The number of sects who each approach the Great Mystery from their own direction and with their own metaphors will also have their own obstacles that define the way they practice their arts.
AI, Robots, and fantastical creatures are commonly encounters and should inspire wonder, awe, and fear.
Reader Tone
Noble Light Gray or maybe Noble Silver would be a better way to put it. People have to work for what they have, and life isn’t always easy, but there is always hope because people really can make a difference even at the scale of the galaxy.
Recurring Themes
1. Diversity is the cornerstone of our strength. I want the story to show this not only through a diverse cast, but by pointing out the diversity of opinion and talent we possess within.

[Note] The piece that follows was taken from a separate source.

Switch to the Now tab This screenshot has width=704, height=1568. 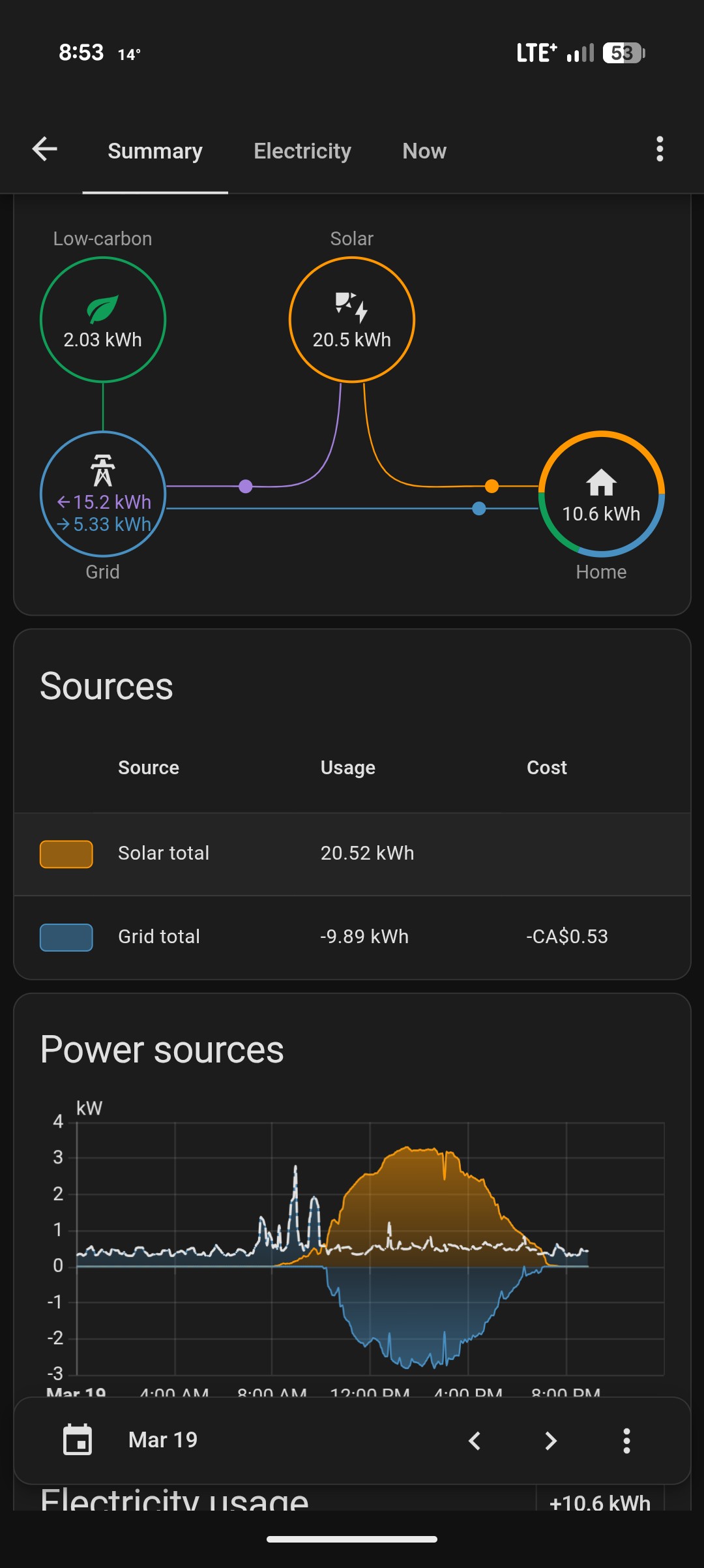click(x=424, y=151)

2. No one is an island. Everything is interconnected from the largest scale to the smallest.
3. Hopelessness is a lack of Imagination. Sometimes the powers that be work to limit the options we can imagine so we cannot dream of a world without them.
Character Agency
Stories should vary from the intimate and small to the grand and epic. The is a world of heroes, if that is what the characters want to be.
Focus
Culture Influence: The cultivators develop themselves and others to be better, often through combat either in competitions, sparing, or duels.
Military Influence: The Pathfinder Legion appears to be a military organization, but they define the marshall capability as self-defence. When pushed on, will they succumb to militarism or stay true to their moral vision of the universe.
Technology Influence: Technology is an augmentation not a replacement for responsibility or judgement. When it becomes something more than that is has developed into something more than technology. With the discovery of the Vahn, this idea will be put to the test.
Government Presence: In the vacuum created by the loss of the An-sarra, chaos took hold. Some reacted with authoritarianism, but not everyone.
Rule Of Law: Who has the right to enforce their laws in the barrens of space.
Drama
The Pharos seized control of most of the hyperspace jump gates in the wake of the fall of the An-sarra and have become a despotic stateless master of the galaxy.
The Firinn have fallen and the galactic underworld is roiling with strife as other houses seek to take control.
The Suran have set out to build themselves an empire with no care for the suffering they cause in others.
The Aerisians launch the first ships they contributed to the Pathfinder Legion. They seek to prove themselves.
Rumors circulate that the Thalassans survived the chaos after the Dark Nova and have secretly rebuilt their fleets to take back the empire they lost.